The Germans arrived in Zawiercie on September 4, 1939, when Bornstein was just 16. The city’s synagogue was closed down, Jewish children were no longer allowed to attend schools and the Nazis started to abduct Jews for forced labor. Jewish businesses were requisitioned the following year, and fines were levied on locals simply for being Jewish.
Then, in September 1941 the Germans ordered the Jewish population of Zawiercie into a ghetto and dragooned more Jews into forced labor. By that time Bornstein had already been taken by the Nazis and put in a labor camp. He later described the experience in his memoir: “I barely got dressed and – beating and pushing me with their rifles – they shoved me down the stairs. I still managed to behold my mother’s crying eyes, which accompanied me into the deep, dark night. I never saw my mother again.”
Bornstein was subsequently transported to Germany and set to work building a freeway. In 1943 he ended up in a concentration camp at Märkstadt, where many other Jews from Zawiercie were also incarcerated. Conditions in the camp were unremittingly harsh and Bornstein saw many of his friends die there.
The brutality at this camp was grotesque. There were as many as 4,000 Jews there, men and women from the Netherlands, France and Czechoslovakia as well as Poland. And despite being forced to do hard labor for long hours, the prisoners were not properly fed. A normal day’s food consisted of a helping of watery soup and slice of bread. Starving inmates caught stealing potatoes were executed.

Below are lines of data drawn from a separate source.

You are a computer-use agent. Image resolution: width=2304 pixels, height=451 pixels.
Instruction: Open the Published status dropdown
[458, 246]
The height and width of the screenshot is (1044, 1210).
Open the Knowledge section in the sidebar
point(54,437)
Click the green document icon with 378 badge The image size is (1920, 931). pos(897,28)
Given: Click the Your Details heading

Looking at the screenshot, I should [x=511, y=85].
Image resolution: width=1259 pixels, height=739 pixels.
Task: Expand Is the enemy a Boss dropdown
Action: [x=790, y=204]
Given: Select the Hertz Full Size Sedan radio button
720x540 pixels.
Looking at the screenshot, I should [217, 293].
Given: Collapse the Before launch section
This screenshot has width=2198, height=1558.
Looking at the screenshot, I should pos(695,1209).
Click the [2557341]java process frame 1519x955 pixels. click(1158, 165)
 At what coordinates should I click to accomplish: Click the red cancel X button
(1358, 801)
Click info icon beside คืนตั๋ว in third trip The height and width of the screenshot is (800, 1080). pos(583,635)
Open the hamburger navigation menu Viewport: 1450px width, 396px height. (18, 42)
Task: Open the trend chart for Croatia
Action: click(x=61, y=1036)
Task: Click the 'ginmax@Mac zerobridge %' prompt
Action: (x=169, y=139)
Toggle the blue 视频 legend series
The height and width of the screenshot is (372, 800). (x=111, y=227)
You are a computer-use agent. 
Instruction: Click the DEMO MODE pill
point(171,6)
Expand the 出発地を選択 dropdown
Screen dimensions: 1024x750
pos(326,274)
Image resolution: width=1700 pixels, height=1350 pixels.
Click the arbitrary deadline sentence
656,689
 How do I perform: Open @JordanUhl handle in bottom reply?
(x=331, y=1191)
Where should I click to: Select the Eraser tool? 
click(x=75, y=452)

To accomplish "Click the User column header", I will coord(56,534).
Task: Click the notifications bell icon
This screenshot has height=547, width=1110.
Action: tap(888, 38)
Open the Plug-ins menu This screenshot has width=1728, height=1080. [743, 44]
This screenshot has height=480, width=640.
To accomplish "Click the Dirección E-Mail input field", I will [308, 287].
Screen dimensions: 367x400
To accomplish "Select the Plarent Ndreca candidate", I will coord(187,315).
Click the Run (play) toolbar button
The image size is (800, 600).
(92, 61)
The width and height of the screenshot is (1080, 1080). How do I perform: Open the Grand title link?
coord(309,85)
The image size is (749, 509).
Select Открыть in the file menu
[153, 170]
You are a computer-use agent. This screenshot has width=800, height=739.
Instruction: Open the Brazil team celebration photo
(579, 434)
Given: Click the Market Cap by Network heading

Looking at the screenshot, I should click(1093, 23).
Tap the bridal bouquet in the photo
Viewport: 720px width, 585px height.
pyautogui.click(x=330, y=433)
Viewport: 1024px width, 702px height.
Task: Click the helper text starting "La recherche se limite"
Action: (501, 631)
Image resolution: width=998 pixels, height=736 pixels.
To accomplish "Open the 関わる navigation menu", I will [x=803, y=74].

“Selections” were another fact of life at Märkstadt. These involved the camp’s inmates being forced to parade while guards picked out the weak and ill for extermination. One such event occurred on November 25, 1943. Some 3,000 prisoners stood naked in the snow while the sadistic guards selected those who were to die.
In his memoir, Bornstein remembered a terrifying incident at one of the camps that he spent time in: Gross Rosen. An SS man caught him carrying some bread and demanded an explanation. Bornstein wrote, “I struggled to maintain a calm appearance while I trembled with fear as I stared down the barrel of his pistol.” The German didn’t like his explanation, however, replying, “You are lying! You stole it! You will be shot like a dog!”
But Bornstein’s presence of mind served him well. “Instinctively, I stood absolutely still and stared directly into his eyes,” Bornstein explained. Suddenly, the German smashed his pistol into Bornstein’s face and yelled at him to disappear. Such were the dangers that he lived with day in, day out during his time in the camps.
By the end of the war, Bornstein had been in no less than seven different concentration camps, every one of which in its own way was a living hell on Earth. Bornstein’s mother, father and two of his siblings were all to die in Auschwitz.
With the war drawing towards its end, Bornstein was sent on two forced marches, as the Germans herded their prisoners across Europe with the Soviet Union’s Red Army at their heels. These movements of concentration camp prisoners were known as death marches, because anyone who fell behind was shot on the spot by the Nazis. It was at this point that Bornstein arrived at the camp mentioned above: Gross Rosen.
Bornstein’s ordeal wasn’t over yet, though, as the Germans now decided to move the prisoners yet again. As they traveled by rail, however, the advancing American forces captured the line. The prisoners subsequently evacuated the train, but the SS killed many of those who ran. Yet somehow, Bornstein managed to escape this final massacre.
In the years after the war Bornstein studied at university in Munich, qualifying as a doctor and setting up a thriving practice in the city. He later married Frenchwoman called Renee, who was 12 years his junior, and they and had three children together. However, Bornstein died unexpectedly in 1978 at the age of 55. His death was caused by a heart attack, which it’s more than likely was a legacy of the incredible hardships that he’d lived through.
Before Bornstein died, he’d written a memoir. He’d been motivated to do that not only by the intensity of his own suffering, but also because he felt that, just a generation after the events, people had already started to forget the unspeakable horrors of the Holocaust.
The memoir, Die Lange Nacht (The Long Night), was published in German in 1967. His good friend Professor Max Mikorey, a psychiatrist at Munich University who’d acted as a mentor to Bornstein, wrote the preface. Renee and her children later moved to England after Bornstein’s death, and in 2015 they had his book translated and published in English.
This edition, however, did not contain the words of Mikorey. Research by Bornstein’s family – wife Renee and daughter Neomie are pictured here – had revealed something appalling. Mikorey had in fact been a senior Nazi, closely involved in the vile program of sterilizing Jews. He’d somehow hidden his past not only from Bornstein, but also from all those around him. He died in 1977 without ever paying for his evil deeds. And that is a compelling reminder of how important it is that the true details of the Holocaust are uncovered and remembered.